My good man, I introduced you to Oracle Cloud and I feel I've done you a disservice by not spending an extra few mins pointing out the bonus features. Self-documentation is *always* good, but there's no need to spend 30 mins, or even 30 seconds, if
you break something your instance breaks.
Main hamburger menu (top left) > Storage > Block Storage > Block Volumes.
You'll arrive at an empty list. Click on Boot Volumes under the Block Storage menu list on the left to see a list of your instance boot drives/volumes.
Click your DNS server's volume (or whatever you like).
Under Resources on the left, select Boot Volume Backups and click 'Create Boot Volume Backup'. You'll want a full backup.

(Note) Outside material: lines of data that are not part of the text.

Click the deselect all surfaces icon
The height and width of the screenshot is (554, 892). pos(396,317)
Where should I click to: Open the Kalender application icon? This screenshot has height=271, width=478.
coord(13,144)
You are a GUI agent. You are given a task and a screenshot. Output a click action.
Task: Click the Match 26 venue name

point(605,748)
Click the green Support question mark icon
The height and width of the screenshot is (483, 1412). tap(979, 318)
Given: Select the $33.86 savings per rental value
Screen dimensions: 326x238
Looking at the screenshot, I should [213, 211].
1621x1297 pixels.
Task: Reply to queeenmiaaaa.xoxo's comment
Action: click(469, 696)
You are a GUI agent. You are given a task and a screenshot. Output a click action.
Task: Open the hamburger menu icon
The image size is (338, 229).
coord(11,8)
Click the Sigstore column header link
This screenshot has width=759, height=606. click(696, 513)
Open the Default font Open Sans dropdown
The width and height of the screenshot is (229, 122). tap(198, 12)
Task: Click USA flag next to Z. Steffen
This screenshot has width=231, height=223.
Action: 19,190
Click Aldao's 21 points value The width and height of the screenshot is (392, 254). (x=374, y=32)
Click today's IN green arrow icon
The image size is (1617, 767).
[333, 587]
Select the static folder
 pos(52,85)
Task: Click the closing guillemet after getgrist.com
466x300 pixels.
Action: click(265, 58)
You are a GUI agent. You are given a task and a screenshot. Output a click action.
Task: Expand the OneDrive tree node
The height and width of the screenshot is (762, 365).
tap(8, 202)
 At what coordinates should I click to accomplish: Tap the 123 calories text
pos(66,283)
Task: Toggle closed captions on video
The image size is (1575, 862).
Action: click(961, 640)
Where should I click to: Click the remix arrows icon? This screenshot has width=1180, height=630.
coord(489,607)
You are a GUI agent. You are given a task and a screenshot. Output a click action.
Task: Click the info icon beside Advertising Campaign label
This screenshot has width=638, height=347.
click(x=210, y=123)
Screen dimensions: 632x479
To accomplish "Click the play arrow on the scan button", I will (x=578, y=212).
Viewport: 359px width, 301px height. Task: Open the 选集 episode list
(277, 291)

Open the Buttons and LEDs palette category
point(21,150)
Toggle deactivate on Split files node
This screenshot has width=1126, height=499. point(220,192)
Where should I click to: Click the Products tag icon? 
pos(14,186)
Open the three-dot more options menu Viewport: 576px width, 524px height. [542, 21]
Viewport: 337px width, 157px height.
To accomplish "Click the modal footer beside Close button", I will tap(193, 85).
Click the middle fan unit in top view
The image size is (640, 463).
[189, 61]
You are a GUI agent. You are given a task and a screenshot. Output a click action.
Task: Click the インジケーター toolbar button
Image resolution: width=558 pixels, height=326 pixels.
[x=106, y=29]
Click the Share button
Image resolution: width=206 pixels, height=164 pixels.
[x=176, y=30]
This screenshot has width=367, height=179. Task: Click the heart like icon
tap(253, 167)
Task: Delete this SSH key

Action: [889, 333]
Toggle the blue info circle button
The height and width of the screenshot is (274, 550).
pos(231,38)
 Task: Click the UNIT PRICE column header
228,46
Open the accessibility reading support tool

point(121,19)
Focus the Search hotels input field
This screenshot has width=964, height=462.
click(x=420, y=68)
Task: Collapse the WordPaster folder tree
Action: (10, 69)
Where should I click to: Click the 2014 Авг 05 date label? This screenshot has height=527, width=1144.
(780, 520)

Repeat for your other instances so you have a snapshot of each. Next time something borks, you can terminate and delete the instance, and its boot volume. Create a new instance, select Image and Shape, switch from the OS tab (Oracle Linux, Ubuntu etc) to My images. Your boot volume snapshot is in there. Click it, set up the instance as usual, and you'll be running a known good snapshot of your instance in seconds. Just be aware that, unless you reserved the old one (which is paid) you'll end up with a new IP. You get 10GB storage for these for free, so unless your instance is huge or you take many backups, you'll be fine. I tend to keep a single snapshot of each of the four instances on a known-good config, just to be safe.
Oracle like to hide things behind sub-sub-sub-sub menus, but once you know, you know. It saved me once, so I'm passing it on to you.